Task prompt:
Each record below must be returned exactly, with no line left out.
═════ Data records ═════
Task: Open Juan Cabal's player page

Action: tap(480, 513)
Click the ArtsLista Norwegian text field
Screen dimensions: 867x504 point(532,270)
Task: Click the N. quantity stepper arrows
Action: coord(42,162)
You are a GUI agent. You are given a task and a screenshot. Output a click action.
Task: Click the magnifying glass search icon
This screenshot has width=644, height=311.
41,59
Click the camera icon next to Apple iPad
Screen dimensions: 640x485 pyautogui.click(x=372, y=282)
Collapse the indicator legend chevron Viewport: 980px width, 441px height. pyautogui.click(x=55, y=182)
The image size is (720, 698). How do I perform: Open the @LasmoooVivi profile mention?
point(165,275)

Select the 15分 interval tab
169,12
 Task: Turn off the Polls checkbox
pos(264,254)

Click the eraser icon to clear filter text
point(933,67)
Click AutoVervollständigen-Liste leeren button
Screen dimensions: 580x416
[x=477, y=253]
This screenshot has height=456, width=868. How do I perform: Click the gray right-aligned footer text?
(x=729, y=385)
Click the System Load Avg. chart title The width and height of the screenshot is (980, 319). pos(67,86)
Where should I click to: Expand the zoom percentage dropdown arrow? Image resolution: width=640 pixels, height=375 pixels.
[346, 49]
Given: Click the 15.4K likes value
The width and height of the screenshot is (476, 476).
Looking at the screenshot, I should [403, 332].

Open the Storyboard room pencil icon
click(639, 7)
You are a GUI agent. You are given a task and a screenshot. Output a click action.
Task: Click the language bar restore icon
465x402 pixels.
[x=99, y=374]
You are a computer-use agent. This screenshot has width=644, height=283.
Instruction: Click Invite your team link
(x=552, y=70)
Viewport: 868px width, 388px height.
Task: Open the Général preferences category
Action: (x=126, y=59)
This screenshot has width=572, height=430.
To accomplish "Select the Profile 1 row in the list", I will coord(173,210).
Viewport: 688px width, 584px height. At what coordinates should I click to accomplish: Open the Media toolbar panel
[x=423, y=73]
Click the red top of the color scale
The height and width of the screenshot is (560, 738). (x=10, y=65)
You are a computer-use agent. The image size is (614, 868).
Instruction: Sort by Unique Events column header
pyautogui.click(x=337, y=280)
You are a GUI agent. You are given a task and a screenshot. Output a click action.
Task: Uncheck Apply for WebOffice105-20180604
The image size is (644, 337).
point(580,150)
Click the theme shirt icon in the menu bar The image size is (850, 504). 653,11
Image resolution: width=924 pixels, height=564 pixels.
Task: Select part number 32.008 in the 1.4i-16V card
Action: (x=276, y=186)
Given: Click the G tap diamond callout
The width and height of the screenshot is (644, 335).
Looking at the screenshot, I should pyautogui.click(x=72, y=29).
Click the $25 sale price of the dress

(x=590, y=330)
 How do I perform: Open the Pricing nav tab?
═════
Output of the task:
Task: Open Juan Cabal's player page

Action: tap(480, 513)
Click the ArtsLista Norwegian text field
Screen dimensions: 867x504 point(532,270)
Task: Click the N. quantity stepper arrows
Action: coord(42,162)
You are a GUI agent. You are given a task and a screenshot. Output a click action.
Task: Click the magnifying glass search icon
This screenshot has width=644, height=311.
41,59
Click the camera icon next to Apple iPad
Screen dimensions: 640x485 pyautogui.click(x=372, y=282)
Collapse the indicator legend chevron Viewport: 980px width, 441px height. pyautogui.click(x=55, y=182)
The image size is (720, 698). How do I perform: Open the @LasmoooVivi profile mention?
point(165,275)

Select the 15分 interval tab
169,12
 Task: Turn off the Polls checkbox
pos(264,254)

Click the eraser icon to clear filter text
point(933,67)
Click AutoVervollständigen-Liste leeren button
Screen dimensions: 580x416
[x=477, y=253]
This screenshot has height=456, width=868. How do I perform: Click the gray right-aligned footer text?
(x=729, y=385)
Click the System Load Avg. chart title The width and height of the screenshot is (980, 319). pos(67,86)
Where should I click to: Expand the zoom percentage dropdown arrow? Image resolution: width=640 pixels, height=375 pixels.
[346, 49]
Given: Click the 15.4K likes value
The width and height of the screenshot is (476, 476).
Looking at the screenshot, I should [403, 332].

Open the Storyboard room pencil icon
click(639, 7)
You are a GUI agent. You are given a task and a screenshot. Output a click action.
Task: Click the language bar restore icon
465x402 pixels.
[x=99, y=374]
You are a computer-use agent. This screenshot has width=644, height=283.
Instruction: Click Invite your team link
(x=552, y=70)
Viewport: 868px width, 388px height.
Task: Open the Général preferences category
Action: (x=126, y=59)
This screenshot has width=572, height=430.
To accomplish "Select the Profile 1 row in the list", I will coord(173,210).
Viewport: 688px width, 584px height. At what coordinates should I click to accomplish: Open the Media toolbar panel
[x=423, y=73]
Click the red top of the color scale
The height and width of the screenshot is (560, 738). (x=10, y=65)
You are a computer-use agent. The image size is (614, 868).
Instruction: Sort by Unique Events column header
pyautogui.click(x=337, y=280)
You are a GUI agent. You are given a task and a screenshot. Output a click action.
Task: Uncheck Apply for WebOffice105-20180604
The image size is (644, 337).
point(580,150)
Click the theme shirt icon in the menu bar The image size is (850, 504). 653,11
Image resolution: width=924 pixels, height=564 pixels.
Task: Select part number 32.008 in the 1.4i-16V card
Action: (x=276, y=186)
Given: Click the G tap diamond callout
The width and height of the screenshot is (644, 335).
Looking at the screenshot, I should pyautogui.click(x=72, y=29).
Click the $25 sale price of the dress

(x=590, y=330)
 How do I perform: Open the Pricing nav tab?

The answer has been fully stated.